551 J Street, Downtown San Diego

(No longer in business.)

A busy night for any restaurant in the area.

A busy night for any restaurant in the area.

I had just enough forethought to book reservations at Mezé the night of the Paul McCartney concert at Petco Park — and it was a good thing I did, because the sign posted above the hostess stand warned potential walk-ins that they were out of luck.

When I say "just enough," I mean I went looking to get reservations at a couple other Petco Park area restaurants first, but was too late. With demand high that evening, I took a chance on this Greek-fusion spot I'd heard nothing about. I guess the family-owned restaurant has been there a couple years, and I'm starting to wish I'd heard about it sooner.

Encouraged by our waitress, we started with the baba ghanoush. I'm always optimistic when I order this dish, and yet so often underwhelmed when it arrives. Not this time. The eggplant spread was pure and smooth, the sliced pita warm with a slight char, perfectly suited to capture the garlic and sesame rich dish. Just about worth it at $9. According to the menu, containers of the restaurant's spreads are available for purchase, and I can see picking some up whenever I pass through the neighborhood, as I've rarely had it this good in San Diego.

A candidate for  best baba ghanoush in town. Mezé.

A candidate for best baba ghanoush in town. Mezé.

For dinner, we bandied about a few different ideas — the Fiery Feta Mac'n'Cheese with Greek sausage and pita crumbs sounded mighty tempting, but ultimately we opted to share a Lamb Tenderloin Kabob ($28) and Combo Kabob ($16).

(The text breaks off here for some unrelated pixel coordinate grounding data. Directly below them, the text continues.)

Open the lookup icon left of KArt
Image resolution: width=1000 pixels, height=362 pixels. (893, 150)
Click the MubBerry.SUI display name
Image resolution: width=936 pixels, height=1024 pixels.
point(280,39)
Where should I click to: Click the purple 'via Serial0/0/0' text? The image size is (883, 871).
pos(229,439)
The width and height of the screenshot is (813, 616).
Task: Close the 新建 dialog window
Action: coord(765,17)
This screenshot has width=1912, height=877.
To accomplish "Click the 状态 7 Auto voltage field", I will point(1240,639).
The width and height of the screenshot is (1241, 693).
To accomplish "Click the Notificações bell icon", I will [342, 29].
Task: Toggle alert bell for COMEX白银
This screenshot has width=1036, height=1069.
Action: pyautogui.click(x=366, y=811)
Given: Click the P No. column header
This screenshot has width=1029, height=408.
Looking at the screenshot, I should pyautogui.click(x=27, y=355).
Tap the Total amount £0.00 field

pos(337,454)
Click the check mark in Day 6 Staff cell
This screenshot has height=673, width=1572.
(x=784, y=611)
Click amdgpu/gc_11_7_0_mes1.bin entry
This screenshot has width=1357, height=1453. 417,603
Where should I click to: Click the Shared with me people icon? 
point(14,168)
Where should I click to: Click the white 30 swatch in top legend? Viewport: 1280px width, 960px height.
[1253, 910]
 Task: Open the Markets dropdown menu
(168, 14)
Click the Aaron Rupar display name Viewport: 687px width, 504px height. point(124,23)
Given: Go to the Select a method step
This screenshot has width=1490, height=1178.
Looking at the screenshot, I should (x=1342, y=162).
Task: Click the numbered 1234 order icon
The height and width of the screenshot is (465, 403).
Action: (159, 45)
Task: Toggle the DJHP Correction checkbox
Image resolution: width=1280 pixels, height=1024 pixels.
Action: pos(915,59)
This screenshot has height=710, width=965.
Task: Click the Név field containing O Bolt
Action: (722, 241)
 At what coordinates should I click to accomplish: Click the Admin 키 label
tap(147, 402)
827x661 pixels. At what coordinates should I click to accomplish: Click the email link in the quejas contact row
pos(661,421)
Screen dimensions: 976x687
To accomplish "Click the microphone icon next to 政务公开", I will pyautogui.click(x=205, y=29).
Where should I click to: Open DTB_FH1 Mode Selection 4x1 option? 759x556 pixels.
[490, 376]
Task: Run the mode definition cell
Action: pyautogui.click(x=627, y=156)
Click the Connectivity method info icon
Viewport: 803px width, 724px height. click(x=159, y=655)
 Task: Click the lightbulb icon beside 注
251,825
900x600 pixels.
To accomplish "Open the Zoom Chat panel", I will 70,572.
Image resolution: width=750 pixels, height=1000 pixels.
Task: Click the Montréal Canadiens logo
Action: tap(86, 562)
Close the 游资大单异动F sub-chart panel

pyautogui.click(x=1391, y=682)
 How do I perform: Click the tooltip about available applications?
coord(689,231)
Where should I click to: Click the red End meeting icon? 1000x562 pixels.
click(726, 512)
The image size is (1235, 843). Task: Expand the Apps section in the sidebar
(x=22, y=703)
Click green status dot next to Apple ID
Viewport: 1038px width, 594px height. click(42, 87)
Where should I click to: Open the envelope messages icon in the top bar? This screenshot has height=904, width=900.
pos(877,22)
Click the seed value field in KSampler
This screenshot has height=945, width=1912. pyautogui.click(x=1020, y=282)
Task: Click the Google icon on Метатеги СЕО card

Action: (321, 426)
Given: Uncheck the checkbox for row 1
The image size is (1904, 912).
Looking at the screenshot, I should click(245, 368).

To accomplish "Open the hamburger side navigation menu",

The combo mixed chicken and filet mignon, along with lettuce, tomato, red onion, pickled turnip, and lettuce, wrapped in a pita. It was pretty good — nice and sloppy with hummus and tzatziki, to the extent it fell apart in my hands, spilling tender chunks of meat onto my plate.

Better was the lamb. Beautifully grilled, succulent and tasty, served with basmati rice and grilled vegetables, and a side of tzatziki. It's with good reason this is the priciest menu item, as it was delicious. With a menu full of great sounding, more affordable alternatives, I can see most veering away from this lamb — opting instead for the falafel, beef and lamb mixed gyro, or a burger combining ground lamb, beef, pork, and feta. But I wouldn't hesitate to go for the lamb again. It's a winner.

Between the excellent, conscientious service and satisfying dishes, I like to think I was just a tiny little bit happier to be walking into that McCartney show than the other 40,000 in attendance. At the very least, more pleasantly surprised that I'd put together a pretty solid evening in East Village.